» Stated goal: Rewrite the entries from the line with "How do I perform: Open" to the line with "Select the yellow", both lines included, keeping every line and shifting each answer coordinate by -78.

## BEGIN Supplied records

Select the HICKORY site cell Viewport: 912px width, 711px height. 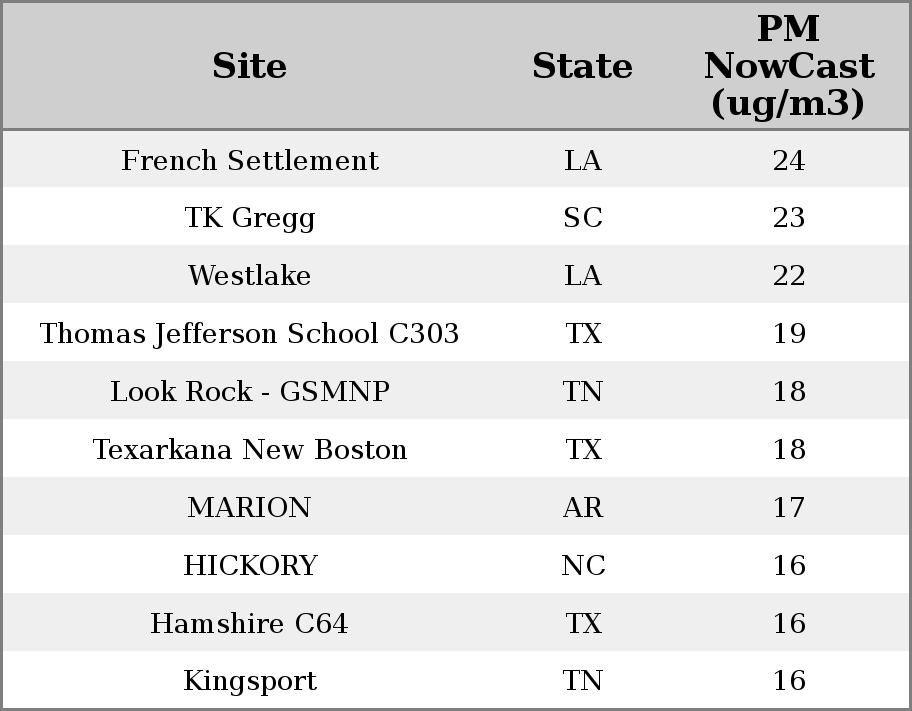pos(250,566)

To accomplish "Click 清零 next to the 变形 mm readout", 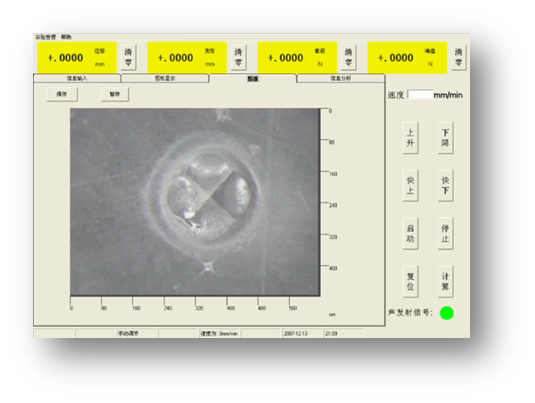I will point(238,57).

## END Supplied records
## BEGIN Supplied records

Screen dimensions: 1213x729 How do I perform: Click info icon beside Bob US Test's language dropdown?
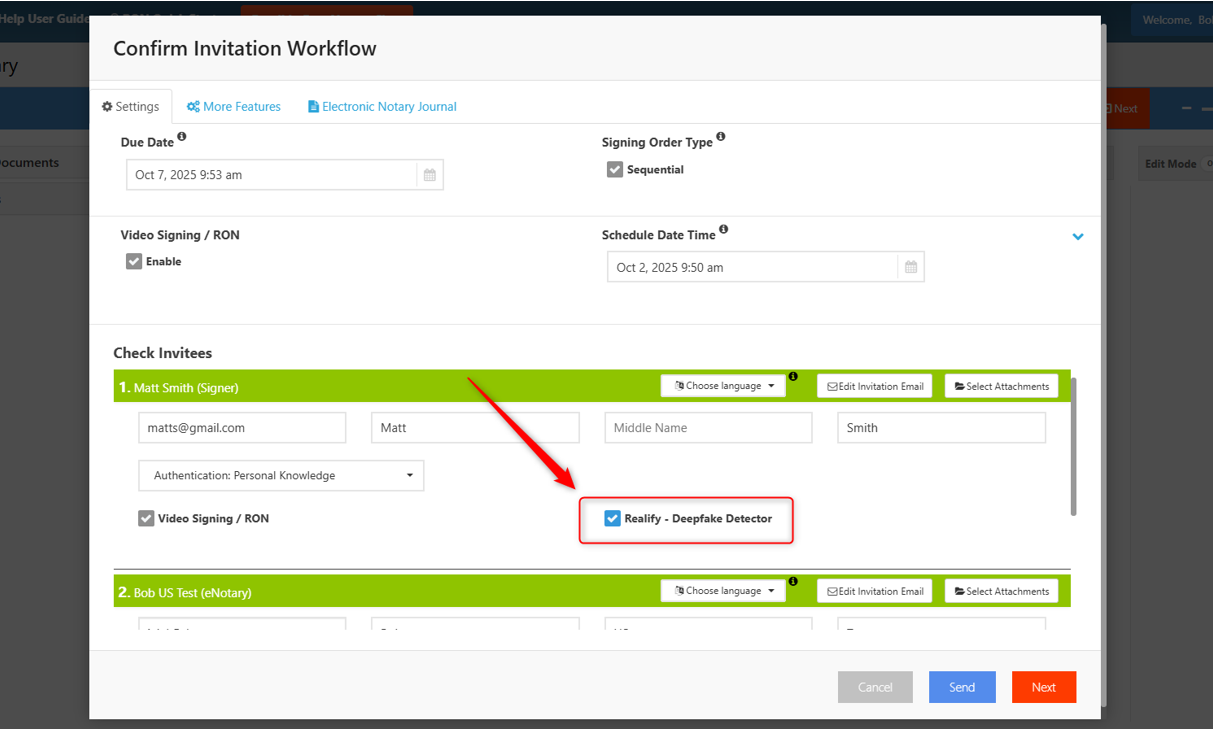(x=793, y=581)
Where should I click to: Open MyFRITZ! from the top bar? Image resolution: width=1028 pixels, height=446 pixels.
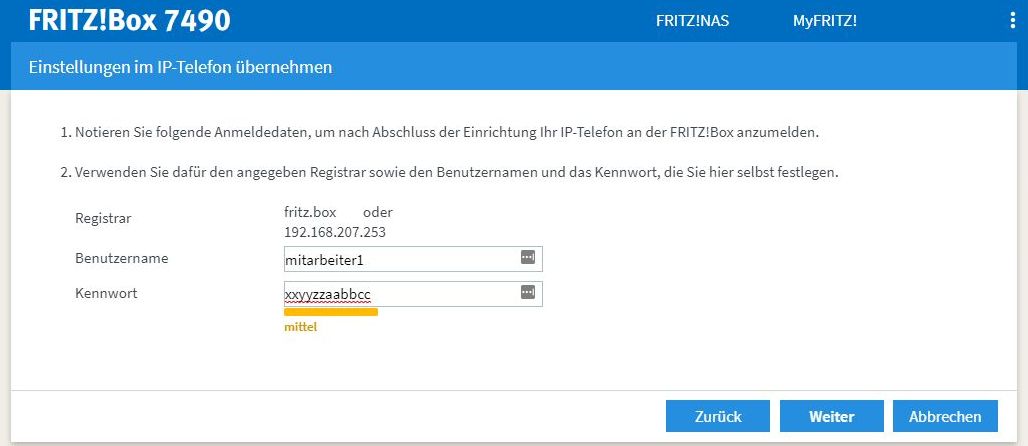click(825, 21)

## END Supplied records
## BEGIN Supplied records

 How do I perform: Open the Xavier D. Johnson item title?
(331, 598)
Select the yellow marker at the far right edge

## END Supplied records

» Output below:
 How do I perform: Open the Xavier D. Johnson item title?
(253, 520)
Select the yellow marker at the far right edge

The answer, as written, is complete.